Welchel was called up by the Orioles late in the season and made his big league debut on September 15, 1982, against the New York Yankees. As a relief pitcher, he earned the win in his first big league game. A double by Cal Ripken Jr., tied the game, setting up the win for Welchel, and Welchel said after the game, "I was very happy that Cal had a big part in my first win. We go back a long time." He pitched one more game in the big leagues that season, going a combined 1–0 with an 8.31 ERA.
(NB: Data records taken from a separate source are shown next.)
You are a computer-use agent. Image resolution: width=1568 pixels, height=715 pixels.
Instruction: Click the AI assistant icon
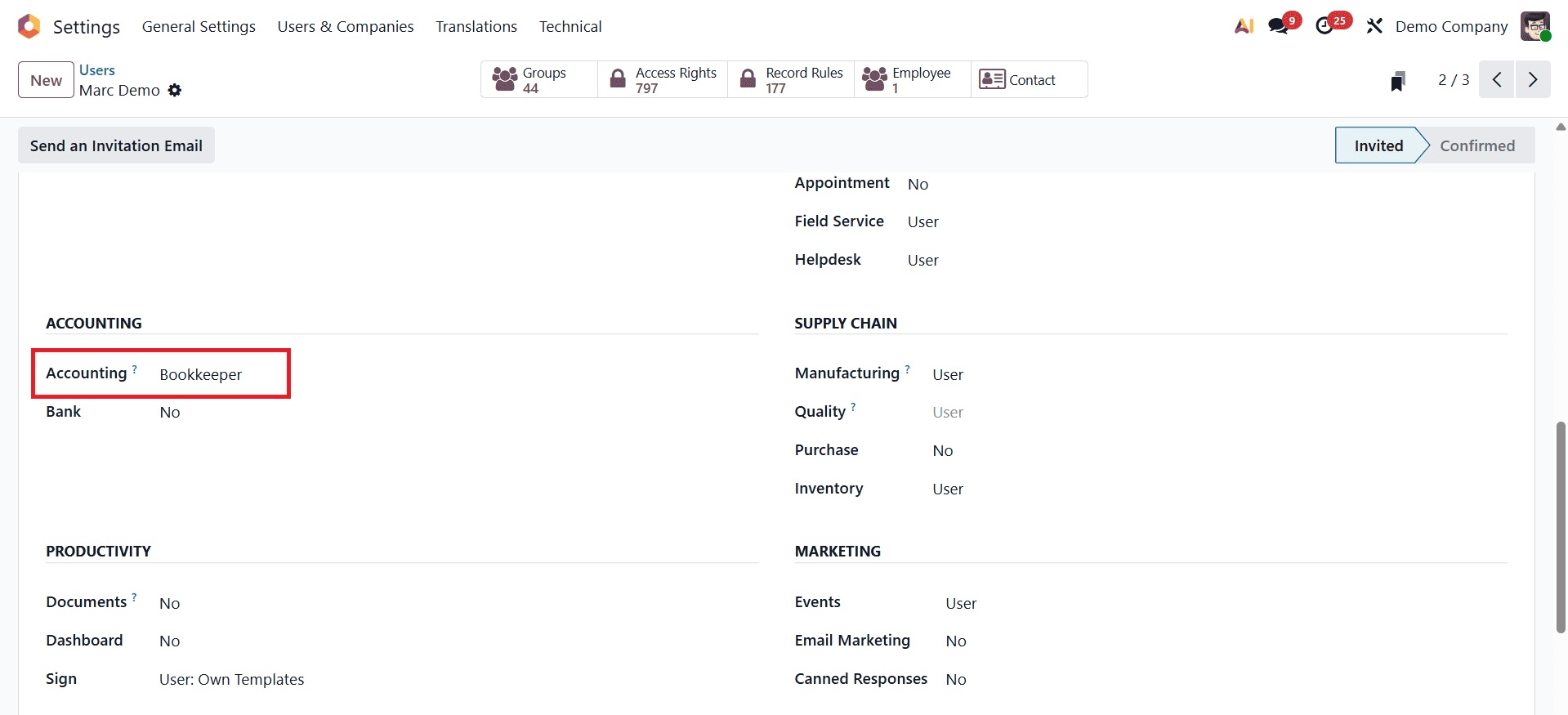(1243, 25)
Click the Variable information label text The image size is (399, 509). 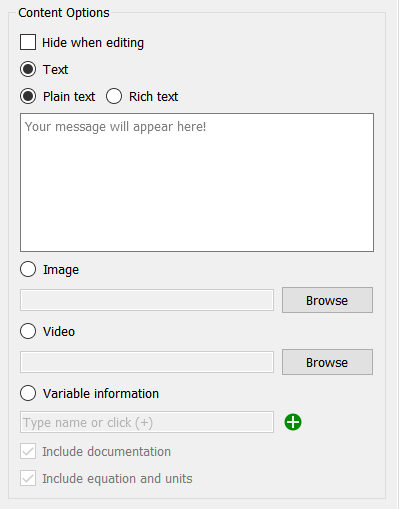[x=101, y=394]
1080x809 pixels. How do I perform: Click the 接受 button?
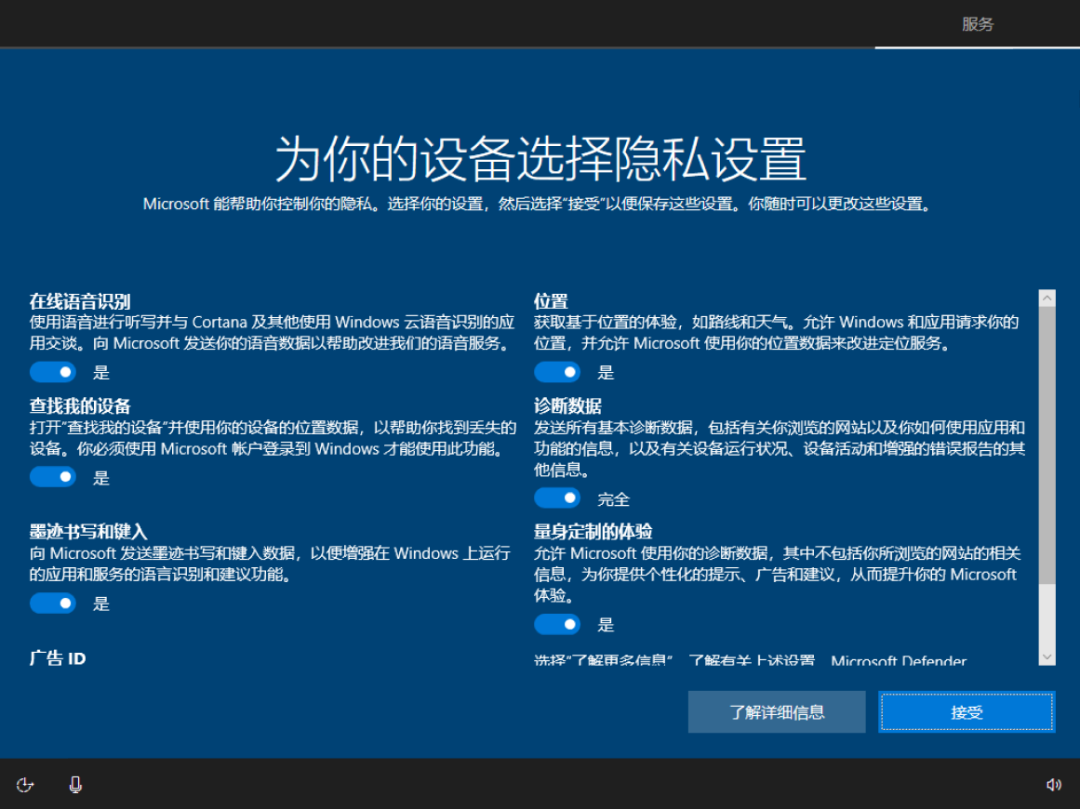(966, 712)
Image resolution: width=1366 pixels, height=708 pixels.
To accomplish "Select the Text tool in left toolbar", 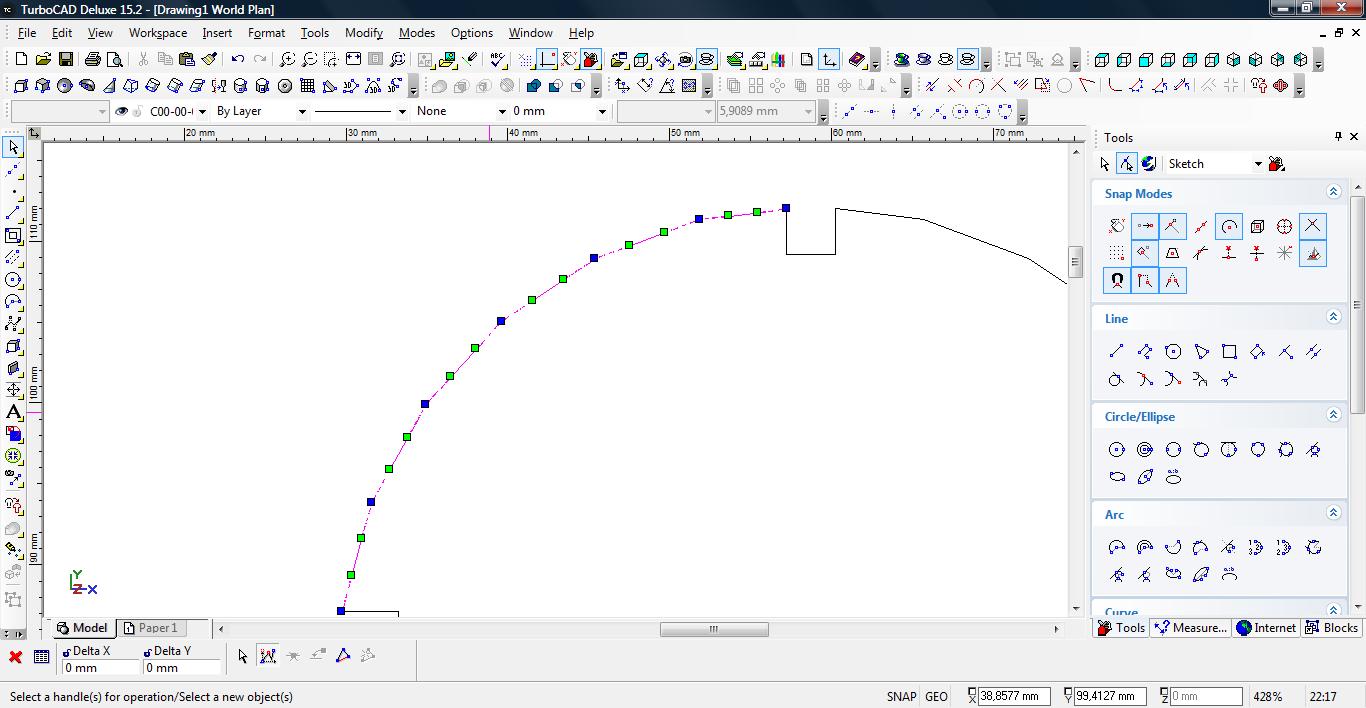I will [x=13, y=412].
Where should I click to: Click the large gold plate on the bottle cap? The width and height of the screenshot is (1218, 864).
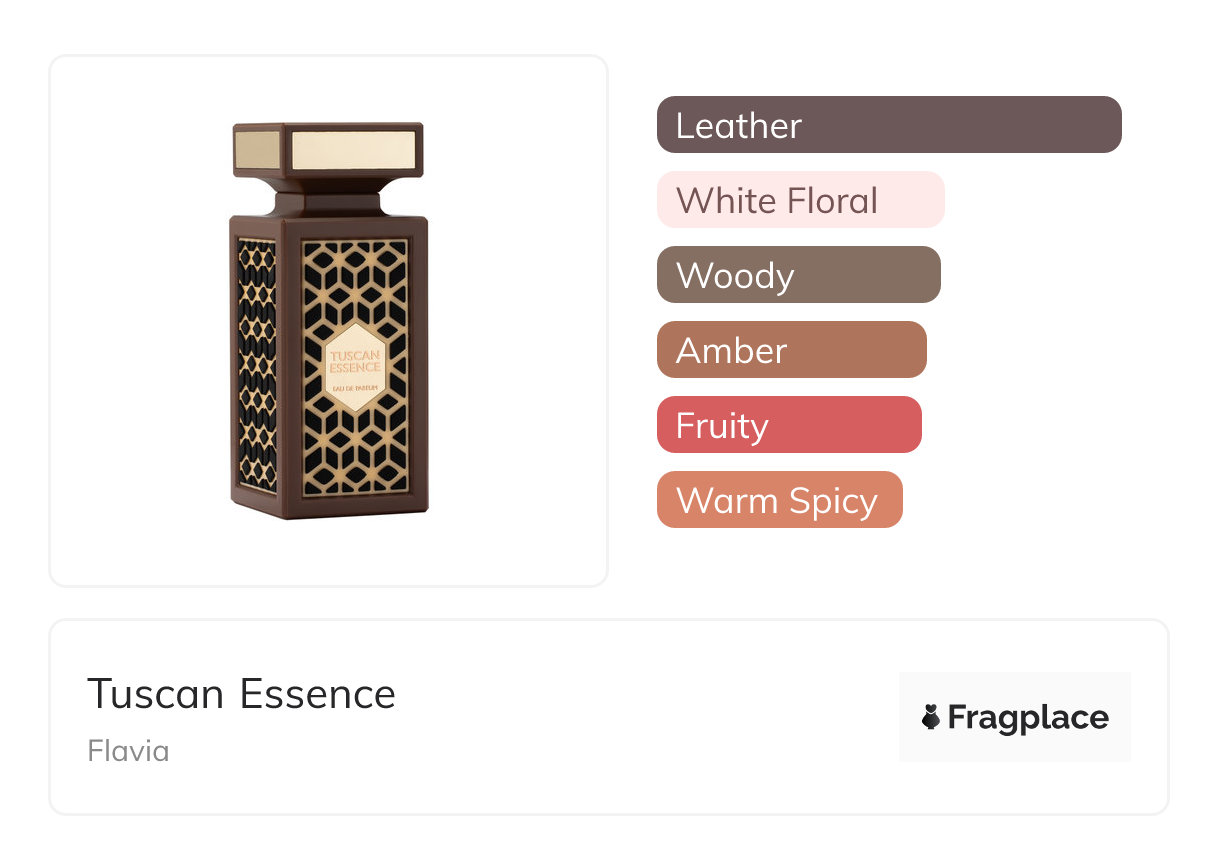(353, 150)
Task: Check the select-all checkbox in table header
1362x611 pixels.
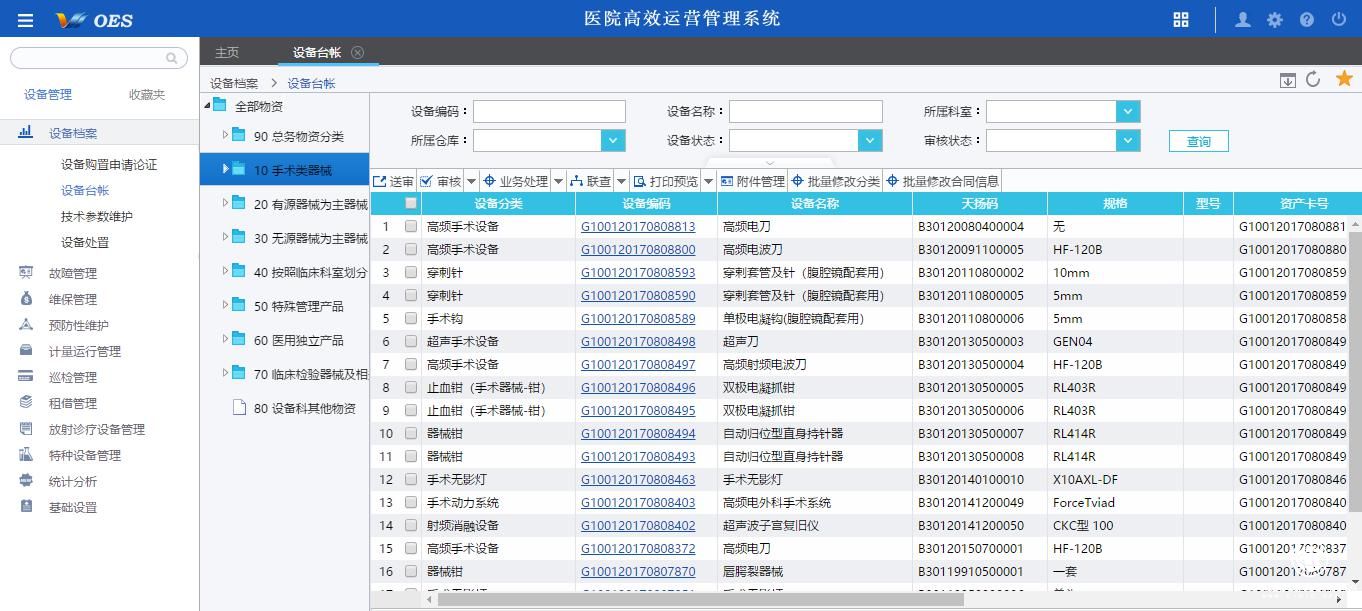Action: point(410,203)
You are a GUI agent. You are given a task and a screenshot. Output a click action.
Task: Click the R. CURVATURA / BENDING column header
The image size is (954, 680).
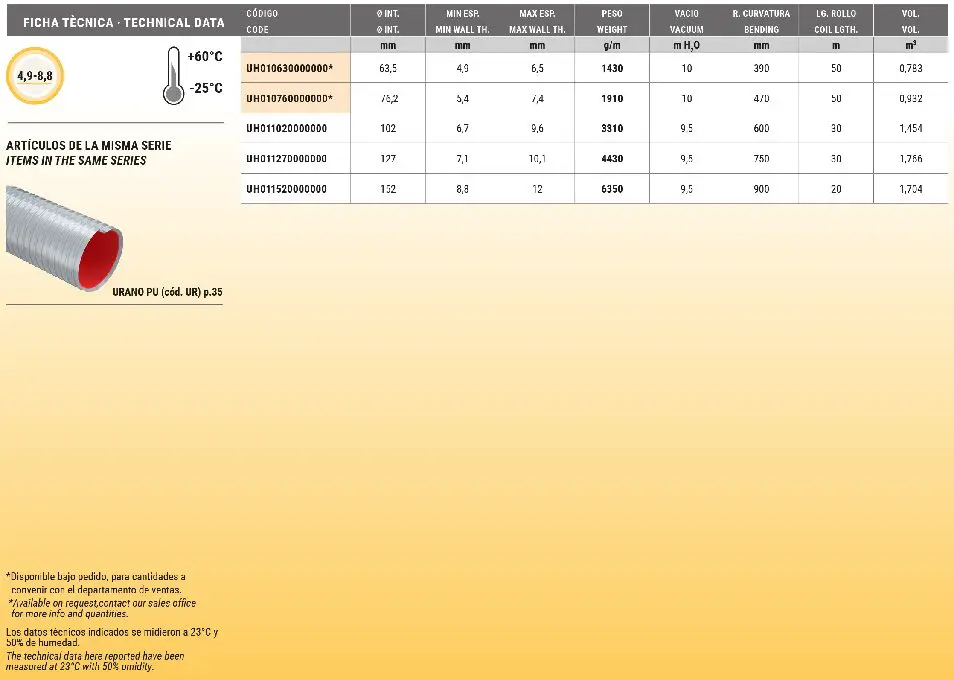(761, 21)
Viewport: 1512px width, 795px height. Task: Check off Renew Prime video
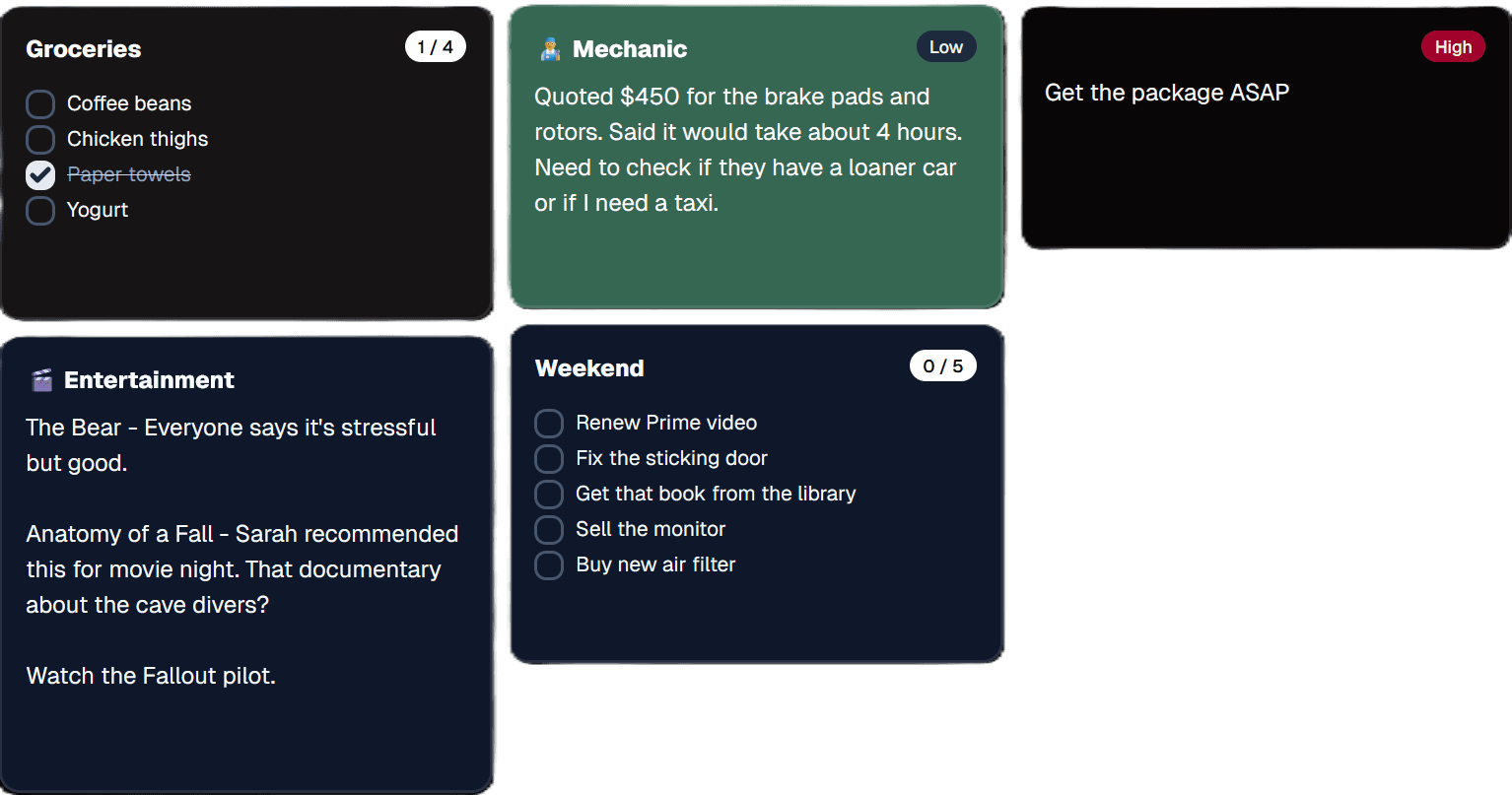click(x=549, y=424)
Welchel began 1983 with the Orioles. He made 11 relief appearances for them, going 0–2 with a 5.40 ERA. On May 31, he appeared in his final game, allowing three runs in 2 1/3 innings of relief in a 10-3 loss to the Minnesota Twins. He spent the rest of the season in Rochester, where, despite posting an identical 4.64 ERA and making just 18 starts, he managed to tie four other pitchers for second in the league with 12 losses (behind Tim Leary's 16).

Overall, Welchel spent 13 games in the big leagues over two years, going 1–2 with a 5.81 ERA. In 31 innings he allowed 39 hits and 12 walks, while striking out 19.

==Later Minor League career (1984-88)==
An injury limited Welchel to 13 minor league games in 1984. In nine starts with Rochester, he went 4-5 with a 4.42 ERA, walking more batters (32) than he struck out (29). On a four-game stint with the Class A Hagerstown Suns with the Carolina League, he fared better, winning all four games. He appeared in 26 games for Rochester in 1985, 19 of which were starts. He had a 7-4 record, a 3.75 ERA, 63 strikeouts, and 123 hits allowed in 117 2/3 innings.

That would be Welchel's last year in the Orioles' organization. He spent 1986 with the Oklahoma City 89ers, the Triple-A American Association affiliate of the Texas Rangers. He tied with Rodger Cole and Doug Potestio for third in the league with 12 wins, behind Pete Filson's 14 and Alan Hargesheimer's 13. His 3.99 ERA ranked seventh in the league, he ranked eighth with 160 innings pitched, and he finished sixth with 95 strikeouts.

Welchel spent 1987 and 1988 in the Kansas City Royals' organization, pitching for the American Association's Omaha Royals. In 19 starts in 1987, he had a 7-4 record, a 4.82 ERA, 70 strikeouts, and 126 hits allowed in 112 innings. Next year, he spent most of the season in the bullpen, starting only eight of his 37 appearances, winning a mere four games, and only logging 97 innings. Despite pitching fewer innings, he had more strikeouts in 1988 (71) than in 1987. However, despite making only eight starts Welchel tied Len Damian for third in the league with 11 losses, behind John Martin's 13 and Dave Johnson's 12.

1988 would be Welchel's final season. In 11 seasons pitching in the minor leagues, from 1978 to 1988, he went a combined 93–87 with a 3.64 ERA in 267 games (217 starts).